Öte yandan, ihale yetkilisine ihaleyi onaylama ya da onaylamayarak iptal etme konusunda tanınan yetki, ihale işlemlerinin sırf mevzuata uygunluğunu denetlemeye yönelik olmayıp, aynı zamanda ihale konusu işin özelliklerini, benzer işlere ilişkin diğer ihalelerin sonuçlarını ve ihalede oluşan fiyatın piyasa şartlarına uygun olup olmadığını en iyi bilebilecek durumda bulunması nedeniyle ihale yetkilisinin yerindelik denetimi yaparak idare menfaatini koruması amacıyla düzenlenmiştir. Nitekim, ihaleye katılanlar arasında yapılan anlaşmalar veya bazı katılımcıların ihaleden çekilmeye zorlanmaları veya belli paylar karşılığında piyasa şartlarına uygun olmayan teklifler vermeye ikna edilmeleri yoluyla kamu kaynaklarının haksız biçimde özel kişi veya kuruluşlara aktarılması şeklinde gelişen olaylara sıkça rastlandığı bilinen bir husustur. İşte bütün bu gerçekler göz önünde tutularak son kez genel bir değerlendirme yaparak idare menfaatini kollamak üzere ihale yetkilisine sözü edilen yetki tanınmıştır.

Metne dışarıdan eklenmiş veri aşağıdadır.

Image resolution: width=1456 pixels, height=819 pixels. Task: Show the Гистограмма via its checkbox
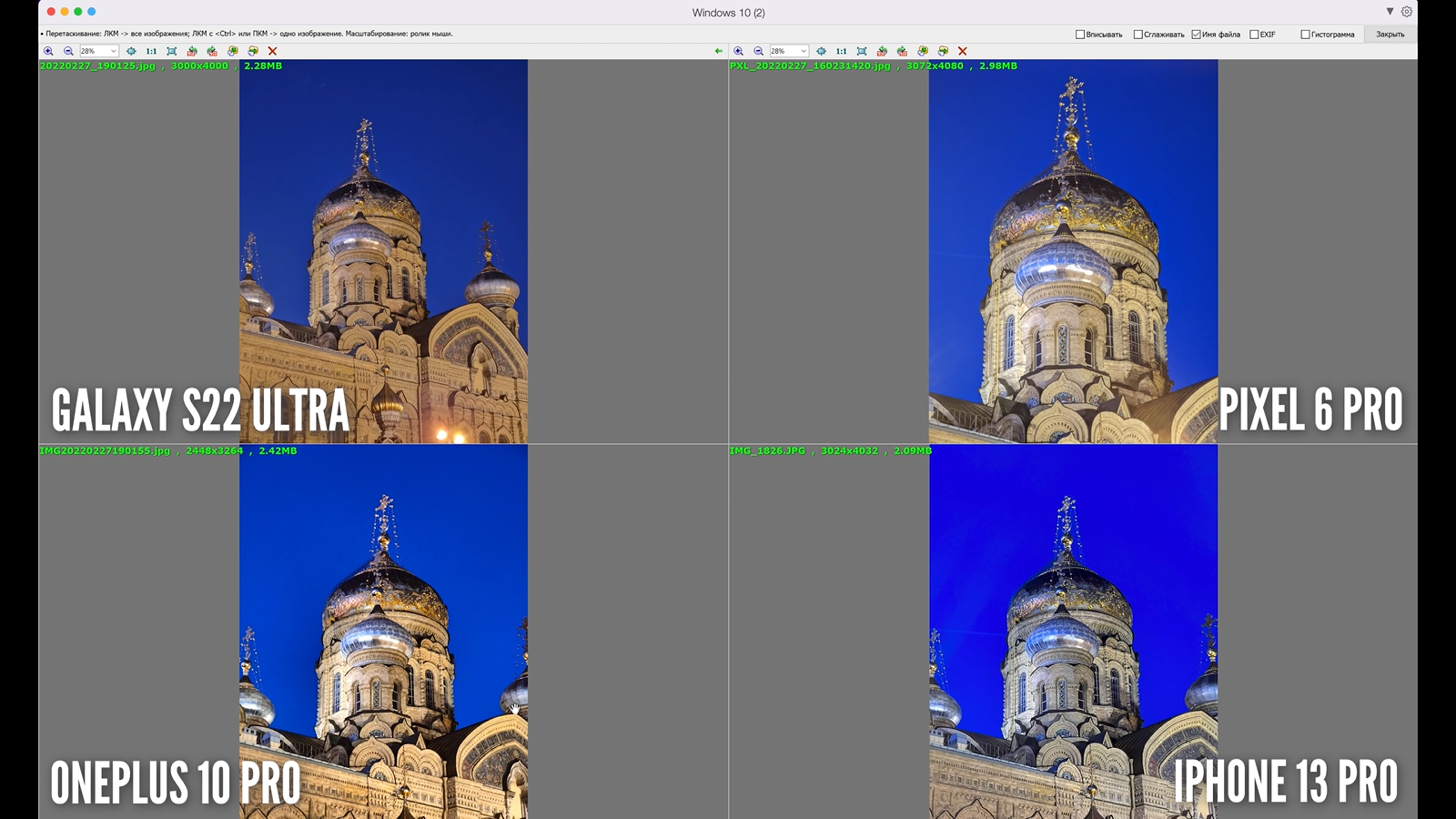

Bu itibarla, hem hukuka uygunluk ve hem de yerindelik denetimi yapan ihale yetkilisi tarafından bu konuda alınan idari kararın yargısal denetiminin de özellik arz edeceği açıktır. Başka bir anlatımla, 4734 sayılı Kanun’un 40. maddesi ile ihale yetkilisine ihale komisyonu kararlarını onaylama zorunluluğu getirilmemesi nedeniyle anılan madde ile ihale yetkilisine tanınan yetkinin onaylamama yönünde kullanılması hâlinde bu yetkinin kamu yararına kullanıldığının ispatı bakımından, ihale yetkilisince hukuken kesin delil niteliği taşıyan belgelere dayanılması gibi bir zorunluluk bulunmamaktadır.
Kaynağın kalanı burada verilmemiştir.